Begin
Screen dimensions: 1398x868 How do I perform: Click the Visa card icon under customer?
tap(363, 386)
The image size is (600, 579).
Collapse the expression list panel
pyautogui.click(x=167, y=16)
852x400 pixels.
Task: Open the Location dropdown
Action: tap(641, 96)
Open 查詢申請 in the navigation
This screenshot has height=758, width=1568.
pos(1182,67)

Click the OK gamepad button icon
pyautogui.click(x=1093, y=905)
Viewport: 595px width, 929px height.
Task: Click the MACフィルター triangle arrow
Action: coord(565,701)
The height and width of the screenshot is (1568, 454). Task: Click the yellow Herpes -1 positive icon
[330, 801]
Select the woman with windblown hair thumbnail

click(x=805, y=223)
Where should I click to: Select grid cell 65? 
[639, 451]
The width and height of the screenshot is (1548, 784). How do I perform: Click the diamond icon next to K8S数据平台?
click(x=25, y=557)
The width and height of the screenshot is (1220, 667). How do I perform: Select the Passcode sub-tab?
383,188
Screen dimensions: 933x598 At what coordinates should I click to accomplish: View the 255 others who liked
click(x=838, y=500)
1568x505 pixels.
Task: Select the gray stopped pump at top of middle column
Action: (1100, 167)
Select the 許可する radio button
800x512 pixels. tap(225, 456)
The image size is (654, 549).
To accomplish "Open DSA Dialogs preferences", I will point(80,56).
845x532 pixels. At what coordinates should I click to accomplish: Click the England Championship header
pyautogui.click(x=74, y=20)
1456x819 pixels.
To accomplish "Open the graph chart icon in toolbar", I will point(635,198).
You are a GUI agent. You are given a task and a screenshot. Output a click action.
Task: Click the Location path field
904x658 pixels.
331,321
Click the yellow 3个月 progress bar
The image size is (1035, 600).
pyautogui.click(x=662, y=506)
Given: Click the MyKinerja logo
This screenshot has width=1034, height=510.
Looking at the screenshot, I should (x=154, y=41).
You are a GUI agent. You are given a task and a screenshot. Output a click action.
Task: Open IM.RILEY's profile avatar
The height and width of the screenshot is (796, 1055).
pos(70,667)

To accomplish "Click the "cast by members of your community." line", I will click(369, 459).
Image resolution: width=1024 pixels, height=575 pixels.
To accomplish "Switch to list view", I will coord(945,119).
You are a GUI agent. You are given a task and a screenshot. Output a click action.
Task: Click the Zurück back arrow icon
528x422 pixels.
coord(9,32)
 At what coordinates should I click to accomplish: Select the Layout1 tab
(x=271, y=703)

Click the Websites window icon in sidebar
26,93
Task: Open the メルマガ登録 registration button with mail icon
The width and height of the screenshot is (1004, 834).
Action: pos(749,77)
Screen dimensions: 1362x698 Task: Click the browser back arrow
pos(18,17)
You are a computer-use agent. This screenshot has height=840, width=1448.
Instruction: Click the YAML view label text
End
• _TASK OBJECTIVE_: Reproduce every one of the records above line for line, without changing anything.

• _EXERCISE SOLUTION_:
Screen dimensions: 1398x868 How do I perform: Click the Visa card icon under customer?
tap(363, 386)
The image size is (600, 579).
Collapse the expression list panel
pyautogui.click(x=167, y=16)
852x400 pixels.
Task: Open the Location dropdown
Action: tap(641, 96)
Open 查詢申請 in the navigation
This screenshot has height=758, width=1568.
pos(1182,67)

Click the OK gamepad button icon
pyautogui.click(x=1093, y=905)
Viewport: 595px width, 929px height.
Task: Click the MACフィルター triangle arrow
Action: coord(565,701)
The height and width of the screenshot is (1568, 454). Task: Click the yellow Herpes -1 positive icon
[330, 801]
Select the woman with windblown hair thumbnail

click(x=805, y=223)
Where should I click to: Select grid cell 65? 
[639, 451]
The width and height of the screenshot is (1548, 784). How do I perform: Click the diamond icon next to K8S数据平台?
click(x=25, y=557)
The width and height of the screenshot is (1220, 667). How do I perform: Select the Passcode sub-tab?
383,188
Screen dimensions: 933x598 At what coordinates should I click to accomplish: View the 255 others who liked
click(x=838, y=500)
1568x505 pixels.
Task: Select the gray stopped pump at top of middle column
Action: (1100, 167)
Select the 許可する radio button
800x512 pixels. tap(225, 456)
The image size is (654, 549).
To accomplish "Open DSA Dialogs preferences", I will point(80,56).
845x532 pixels. At what coordinates should I click to accomplish: Click the England Championship header
pyautogui.click(x=74, y=20)
1456x819 pixels.
To accomplish "Open the graph chart icon in toolbar", I will point(635,198).
You are a GUI agent. You are given a task and a screenshot. Output a click action.
Task: Click the Location path field
904x658 pixels.
331,321
Click the yellow 3个月 progress bar
The image size is (1035, 600).
pyautogui.click(x=662, y=506)
Given: Click the MyKinerja logo
This screenshot has width=1034, height=510.
Looking at the screenshot, I should (x=154, y=41).
You are a GUI agent. You are given a task and a screenshot. Output a click action.
Task: Open IM.RILEY's profile avatar
The height and width of the screenshot is (796, 1055).
pos(70,667)

To accomplish "Click the "cast by members of your community." line", I will click(369, 459).
Image resolution: width=1024 pixels, height=575 pixels.
To accomplish "Switch to list view", I will coord(945,119).
You are a GUI agent. You are given a task and a screenshot. Output a click action.
Task: Click the Zurück back arrow icon
528x422 pixels.
coord(9,32)
 At what coordinates should I click to accomplish: Select the Layout1 tab
(x=271, y=703)

Click the Websites window icon in sidebar
26,93
Task: Open the メルマガ登録 registration button with mail icon
The width and height of the screenshot is (1004, 834).
Action: pos(749,77)
Screen dimensions: 1362x698 Task: Click the browser back arrow
pos(18,17)
You are a computer-use agent. This screenshot has height=840, width=1448.
Instruction: Click the YAML view label text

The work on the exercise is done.